Максимуса не было видно, и она решила, что после двухдневного отсутствия у него накопилось множество неотложных дел. Кроме того, Дорина была уверена, что он не испытывает большого желания видеть ее.

Она выпила чаю у себя в комнате, затем приняла ванну и заранее начала одеваться, чтобы быть готовой к приезду Энтони Уэйкли.

Расчесывая перед зеркалом волосы, Дорина залюбовалась их живым блеском. Они стали намного гуще, и мягкими волнами спадали ей на плечи. Теперь ей не составляло труда укладывать их в любую прическу, какую ей только вздумается.

Повинуясь внезапному порыву, она заколола их высоко на голове, взбив небольшими локонами, что делало ее выше и подчеркивало длинную, грациозную линию шеи.

Она посмотрела в зеркало, и вместо элегантно причесанной юной леди увидела себя такой, какой она была в Англии, с тусклыми, прямыми, непослушными волосами.

Она поднялась с места.

«Сегодня на один вечер я стану Золушкой, — подумала она. — Я поеду на бал, и пусть я не так прекрасна, как Летти, во всяком случае меня сочтут хорошенькой и привлекательной. Девушка с белой чистой кожей, которую любой мужчина будет рад пригласить на танец».

Она вышла из своей комнаты и направилась в спальню Летти. Открыв гардероб, она увидела, что Летти почти ничего не взяла с собой. Недоставало лишь нескольких самых простых платьев из приданого.

Очевидно, подумала Дорина, сестра Тереза сказала Летти, что элегантные туалеты с Бонд-стрит будут ни к чему в миссии в Сараваке.
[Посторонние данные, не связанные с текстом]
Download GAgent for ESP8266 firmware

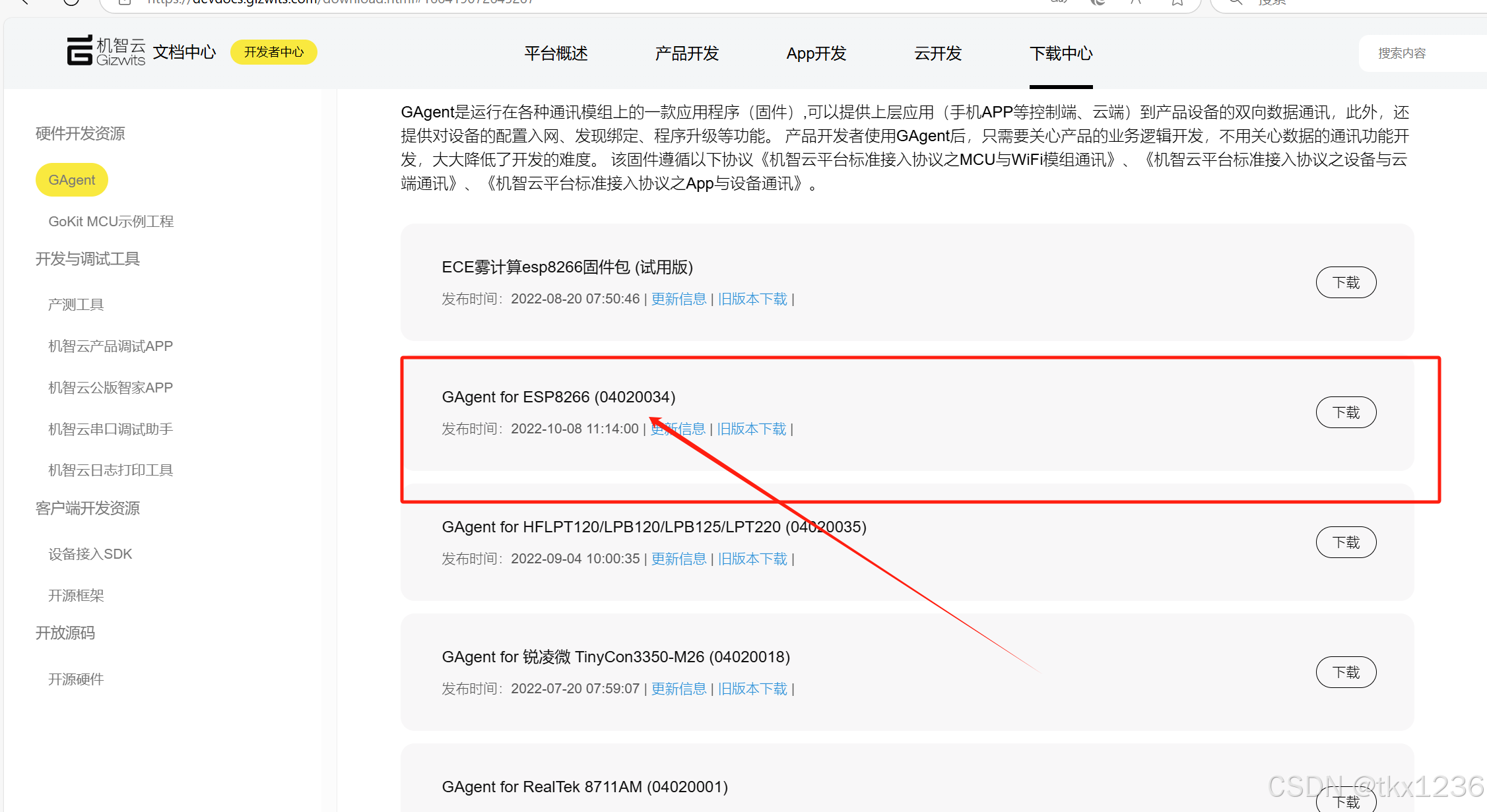point(1345,413)
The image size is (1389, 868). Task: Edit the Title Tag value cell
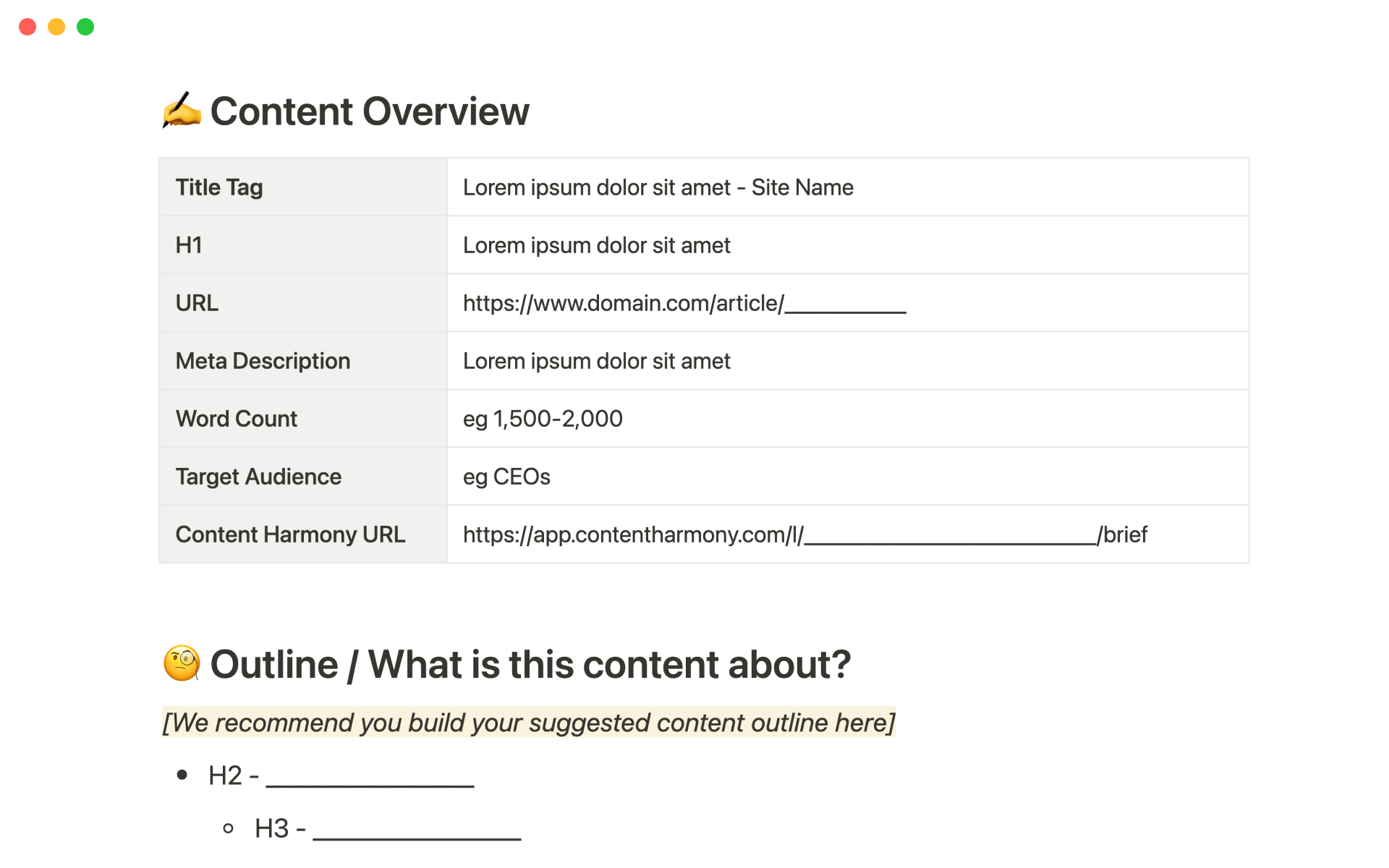[x=658, y=187]
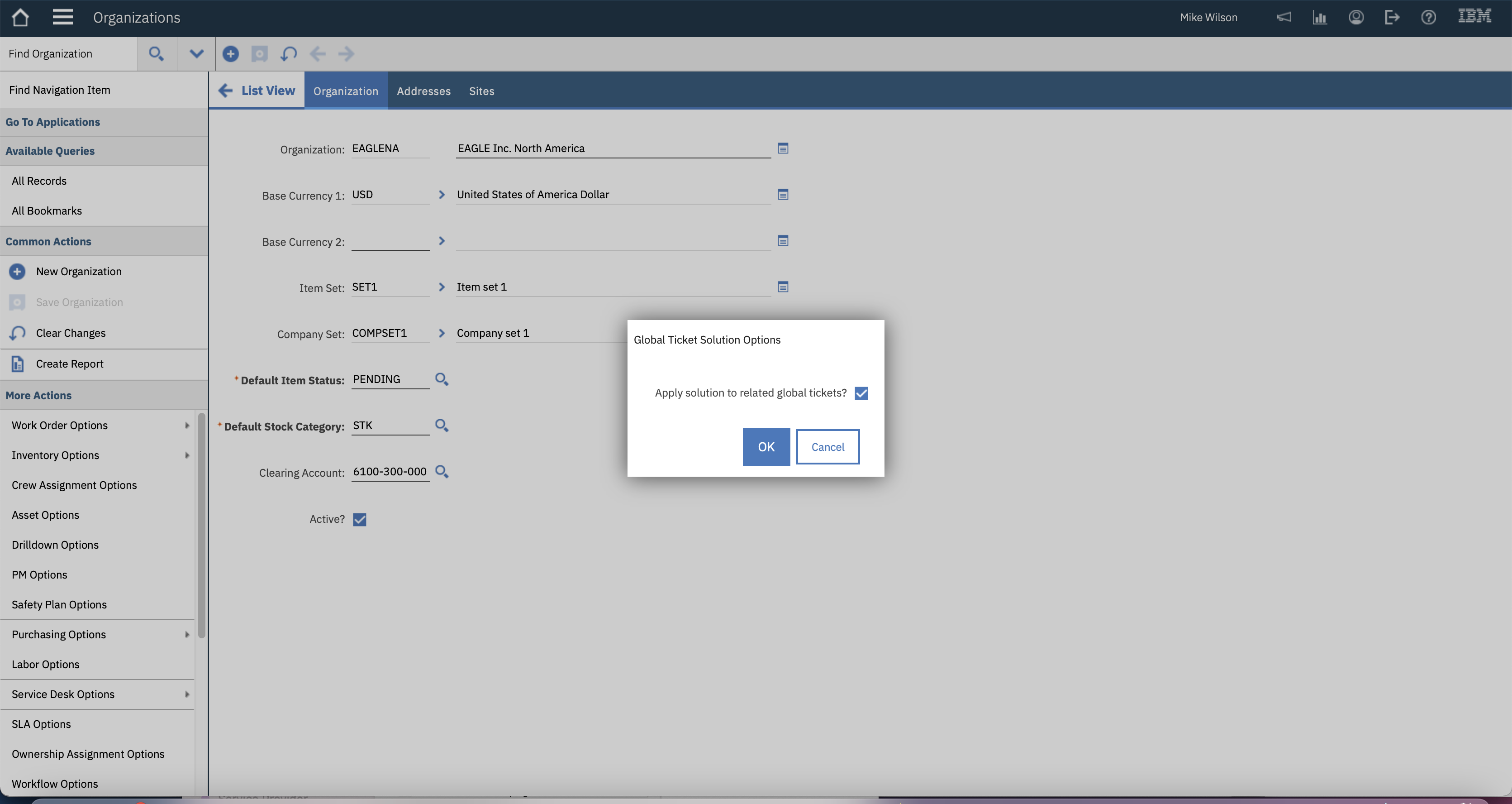Click the Bulletin Board icon near Mike Wilson

point(1284,17)
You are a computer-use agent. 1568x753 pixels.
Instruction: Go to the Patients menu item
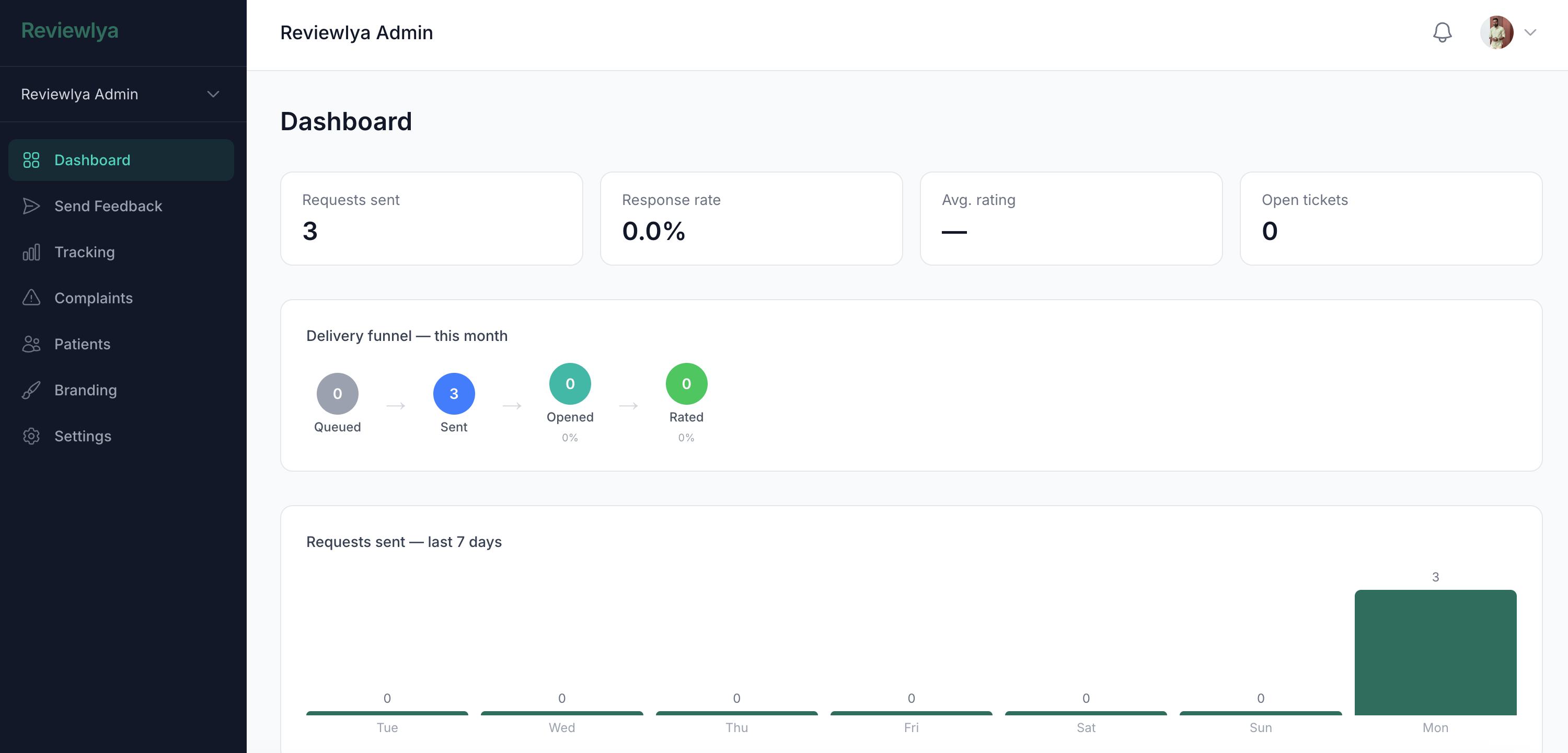(x=82, y=344)
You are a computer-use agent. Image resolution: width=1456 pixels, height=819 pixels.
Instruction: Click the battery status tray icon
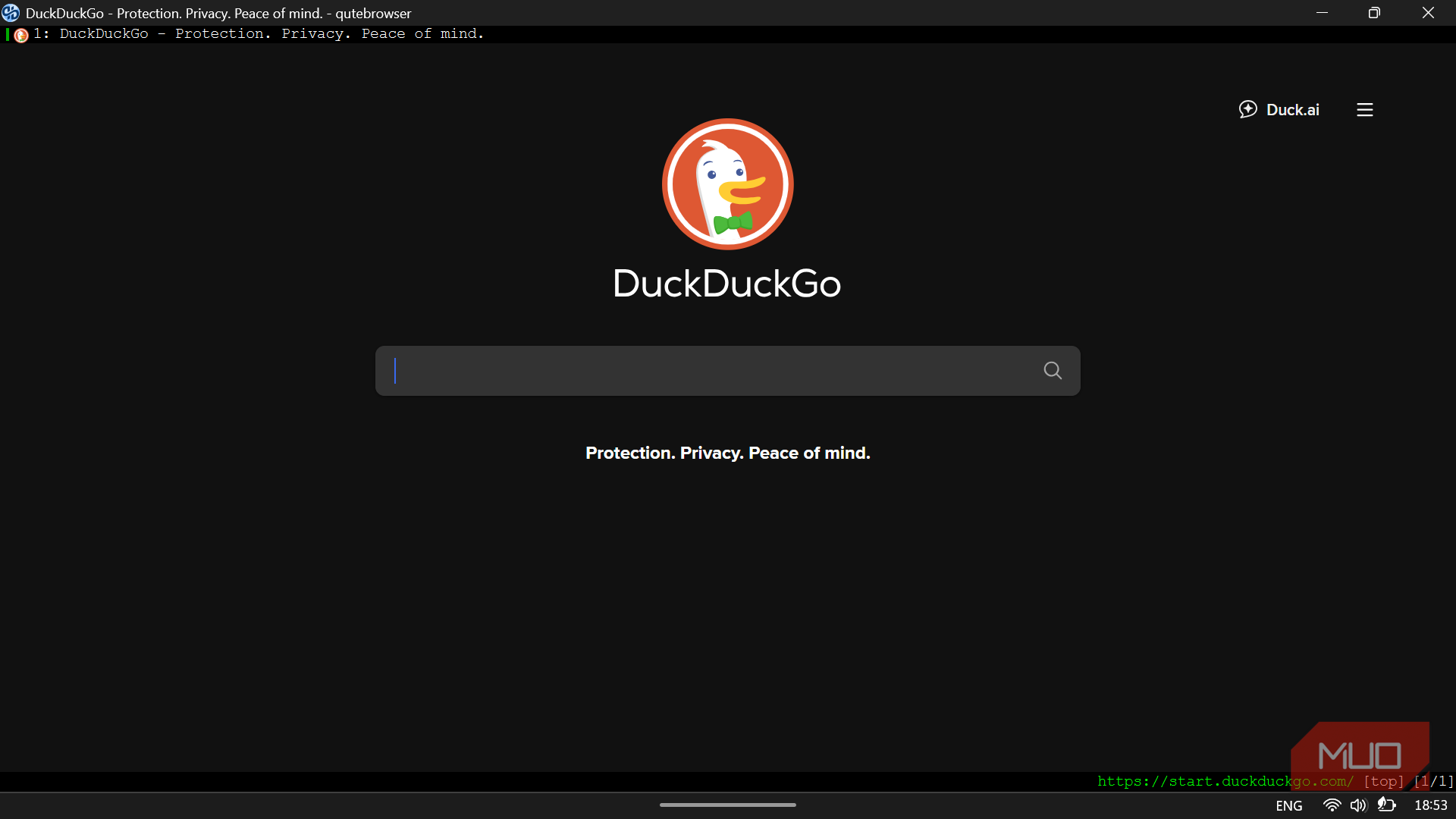point(1386,805)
Дорина так хорошо знала все эти платья!

Ей приходилось простаивать долгие часы, покуда их примеряли на нее, выбирая бархатные, атласные и кружевные отделки, ушивая корсаж, чтобы он плотно облегал фигуру, подчеркивая округлую грудь и тонкую талию.

Она решительно протянула руку и сняла с вешалки платье из зеленого крепа и газа, которое нравилось ей больше остальных.

Цвет материала напомнил ей маленького зеленого дракона, которого подарил Максимус. Но она тут же прогнала мысль о нем.

Одевшись, она повернулась к зеркалу.

Платье подчеркивало каждую линию ее совершенной фигуры, расширяясь книзу от колен и переходя сзади в длинный шлейф. Газовый турнюр был подхвачен внизу большим бархатным бантом.

Глядя на себя в зеркало, она увидела, что зеленый цвет великолепно оттеняет ее глаза и белоснежную кожу.

Сейчас она совсем не была похожа на неприметную, серенькую компаньонку Летти, роль которой ей приходилось играть с того момента, как они покинули Англию.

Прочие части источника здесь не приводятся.